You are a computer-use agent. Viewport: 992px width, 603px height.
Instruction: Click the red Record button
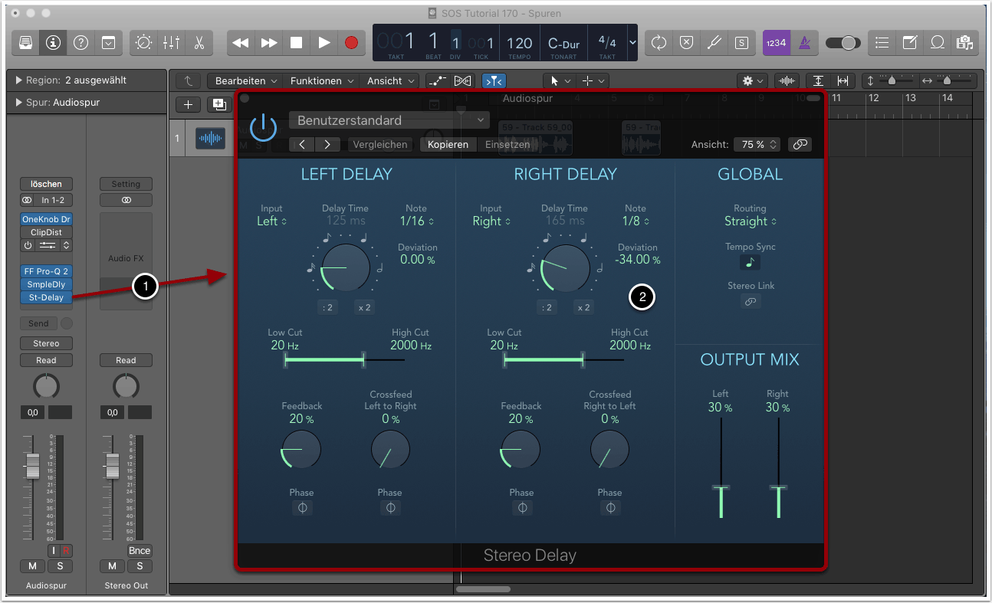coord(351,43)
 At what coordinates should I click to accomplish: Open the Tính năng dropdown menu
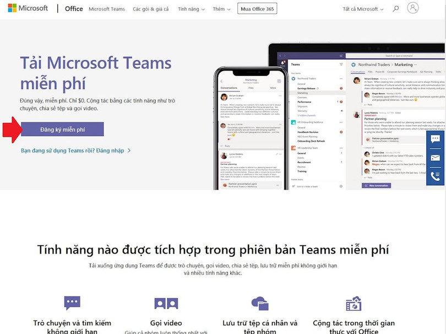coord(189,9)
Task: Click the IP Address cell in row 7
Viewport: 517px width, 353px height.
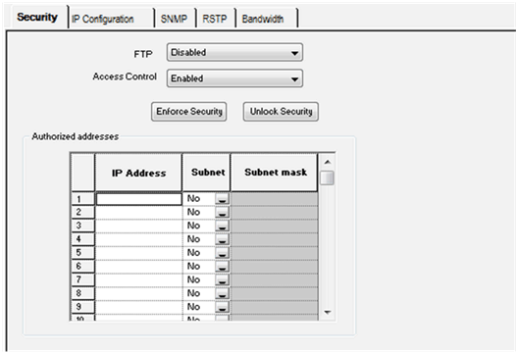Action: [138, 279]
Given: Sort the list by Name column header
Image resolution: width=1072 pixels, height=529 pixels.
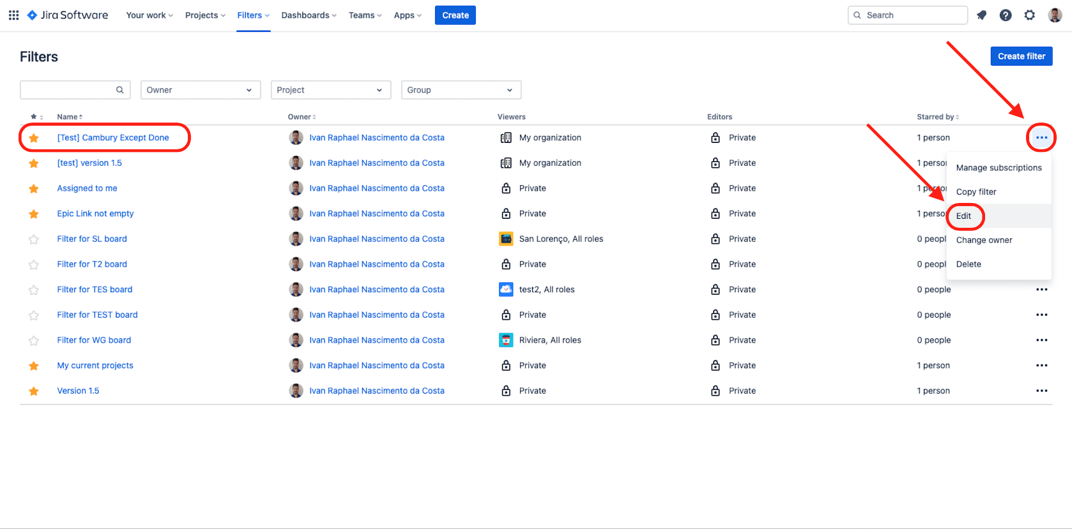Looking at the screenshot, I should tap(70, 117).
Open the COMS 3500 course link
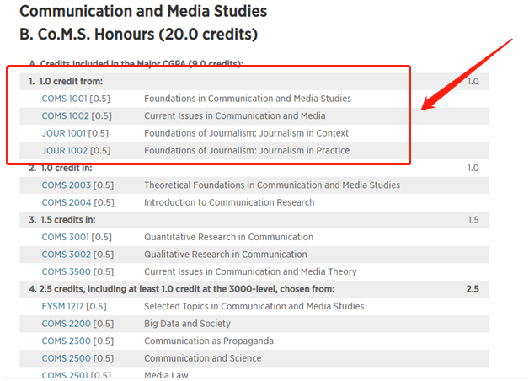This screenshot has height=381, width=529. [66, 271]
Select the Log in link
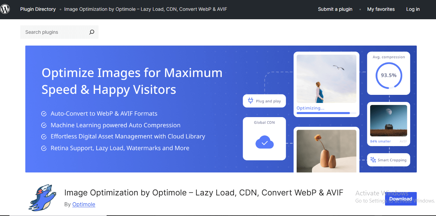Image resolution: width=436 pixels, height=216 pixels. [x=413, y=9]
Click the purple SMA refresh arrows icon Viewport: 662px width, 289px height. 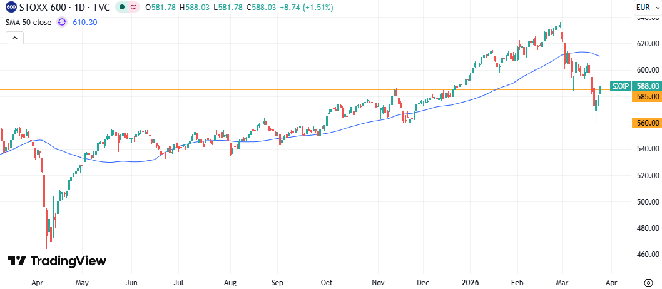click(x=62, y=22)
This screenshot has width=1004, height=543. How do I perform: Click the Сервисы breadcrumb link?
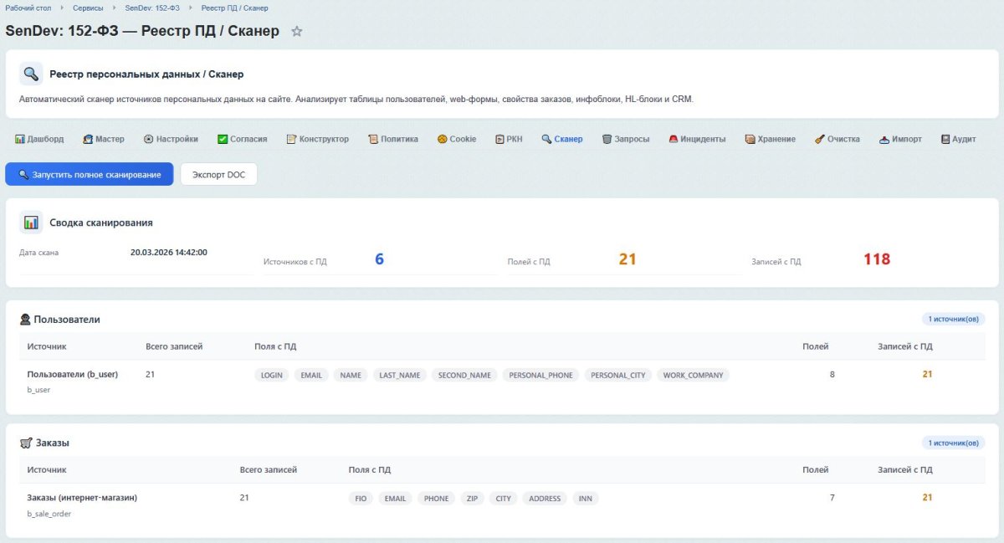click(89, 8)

● Goal
Rewrite the listing from the line with "Task: Click the IP Address cell in row 7" to the line with "Image resolution: width=436", both included, as a JSON list of strings, one string per line, omitting blank lines. Leave the pictures out of the list.

● Solution for this exercise
[
  "Task: Click the IP Address cell in row 7",
  "Viewport: 517px width, 353px height.",
  "Action: [138, 279]",
  "Given: Sort the list by Name column header",
  "Image resolution: width=1072 pixels, height=529 pixels.",
  "Looking at the screenshot, I should tap(70, 117).",
  "Open the COMS 3500 course link",
  "This screenshot has height=381, width=529. [66, 271]",
  "Select the Log in link",
  "Image resolution: width=436 pixels, height=216 pixels. [x=413, y=9]"
]